ドット・プロットから政策金利の軌道を想定すると、「少なくとも23年に入っても利上げは続くものの、そのペースは鈍化。早期打ち止めの可能性もあり」でしょう。そして、利下げが本格化するのは24年以降ですが、25年末でもいわゆる中立水準(2.5%)を上回っているとの予想です。

パウエル議長の記者会見

パウエルFRB議長は記者会見の冒頭で、8月26日のジャクソンホール会議から自身のメッセージは変わっていないと明言し、物価安定への回帰が最優先事項であることを改めて強調しました。

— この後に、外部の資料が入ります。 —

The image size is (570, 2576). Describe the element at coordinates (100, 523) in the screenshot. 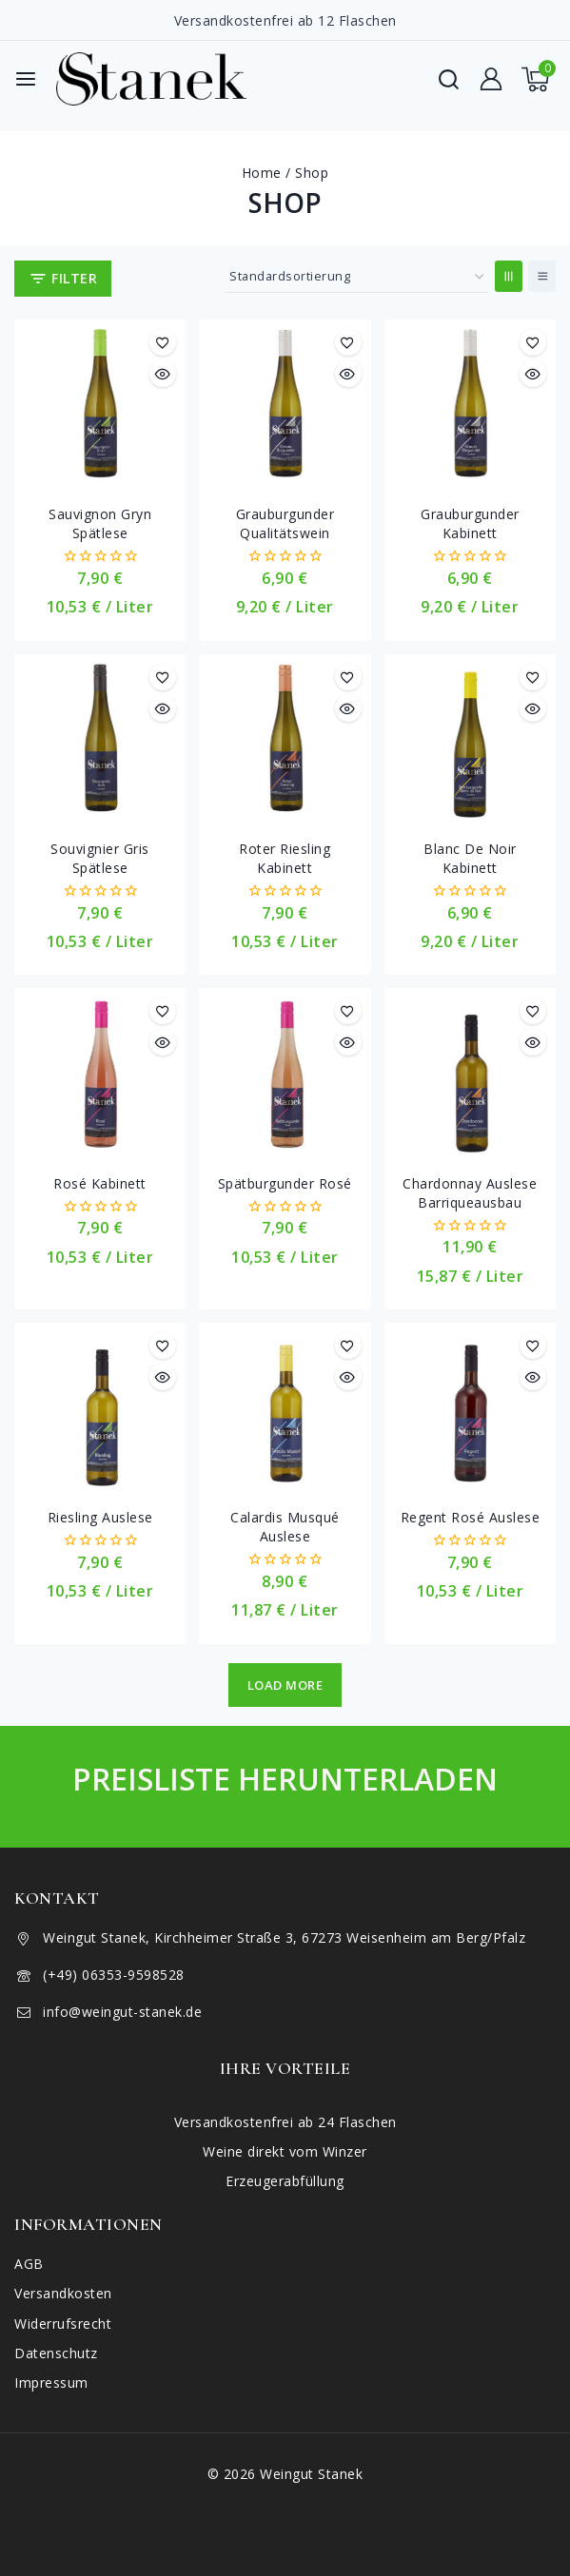

I see `Sauvignon Gryn Spätlese` at that location. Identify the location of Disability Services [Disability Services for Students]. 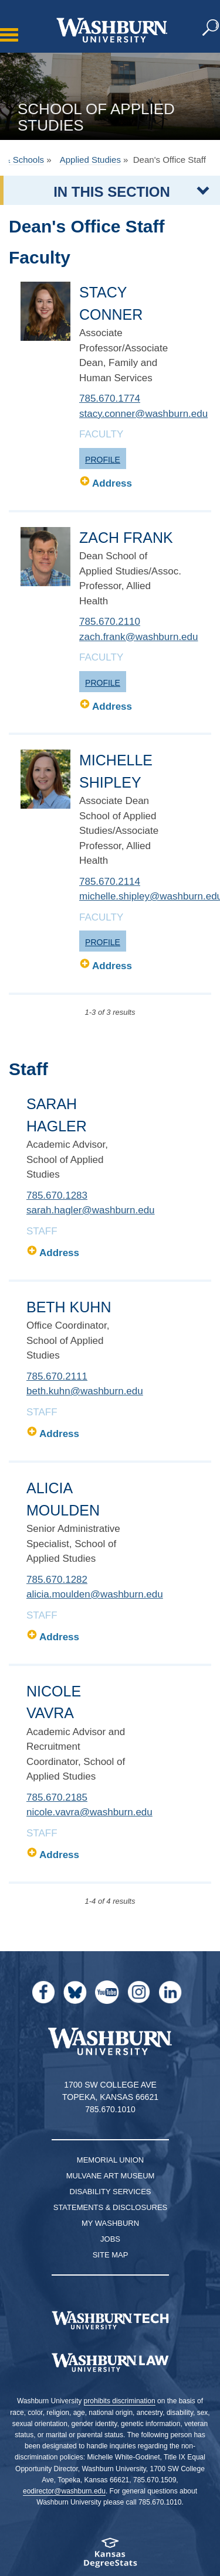
(110, 2191).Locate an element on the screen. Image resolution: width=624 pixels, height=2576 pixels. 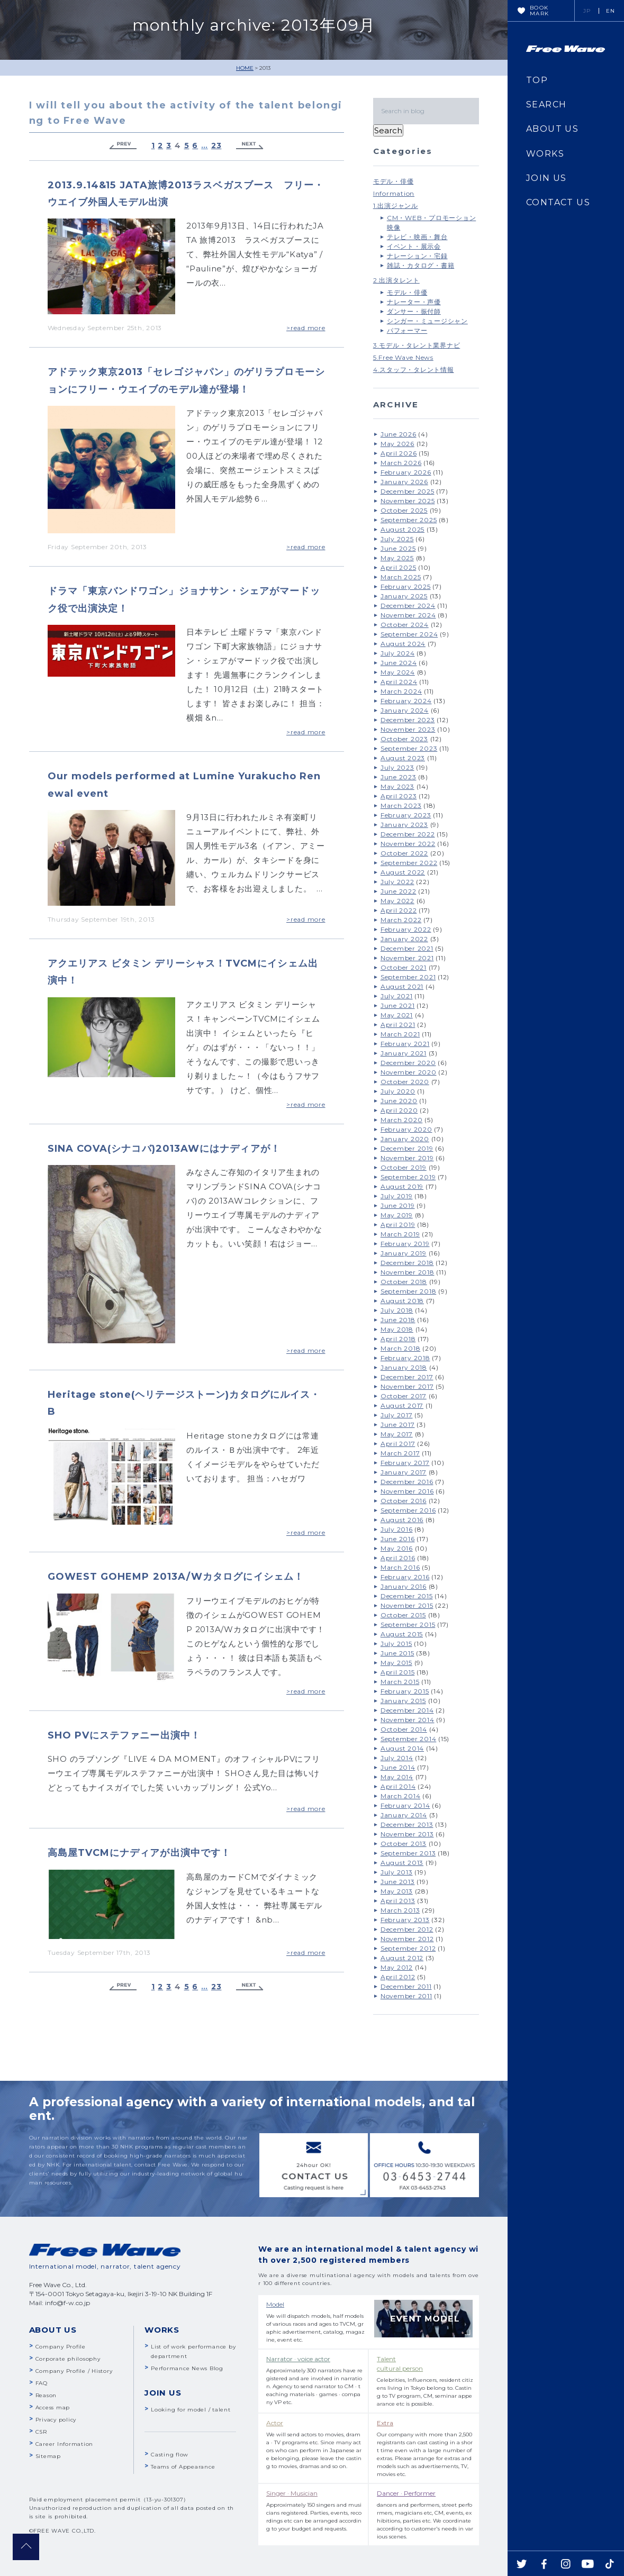
Reason is located at coordinates (46, 2395).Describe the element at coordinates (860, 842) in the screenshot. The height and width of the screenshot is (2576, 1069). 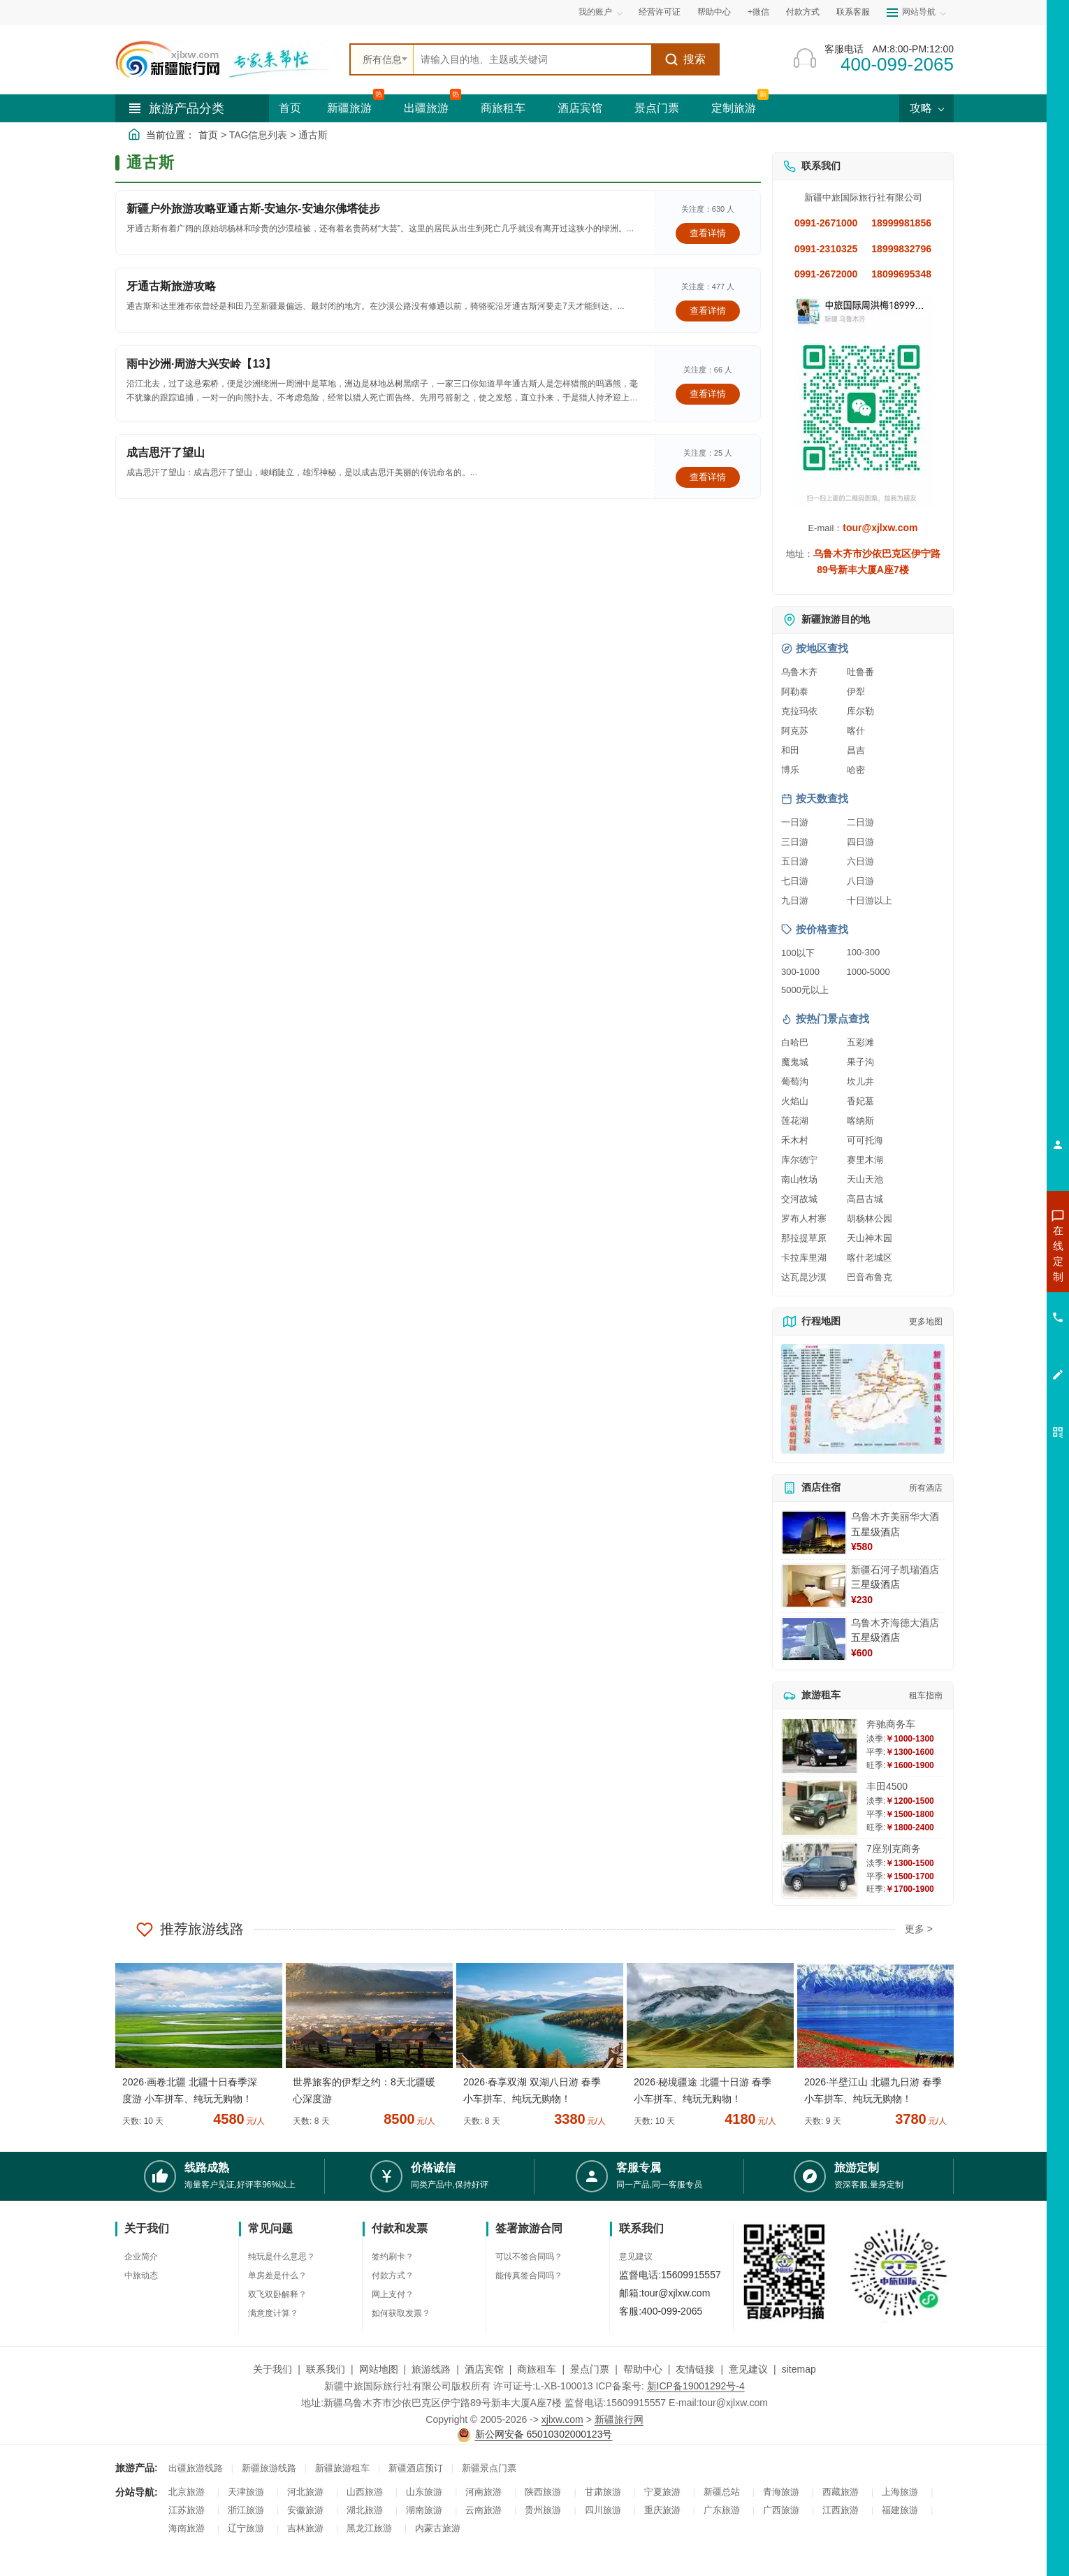
I see `四日游 [查看四日游旅游线路推荐]` at that location.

パウエル議長は、「政策金利は景気に対して抑制的な水準の下限に達した」とし、「これから十分に抑制的な水準へ誘導する」と述べました。そのうえで、「痛みを伴わないインフレ抑制策はない」として、「高金利、景気鈍化、労働市場の軟化」は避けられないとの見解を示しました。

パウエル議長は、「労働市場はいくらか軟化する可能性が非常に高い」とし、「いつの時点かで利上げペースを落とすのが適切になる」とも述べました。もっとも、そうした見解は、上述した経済見通しやドット・プロットでも示されている点でしょう。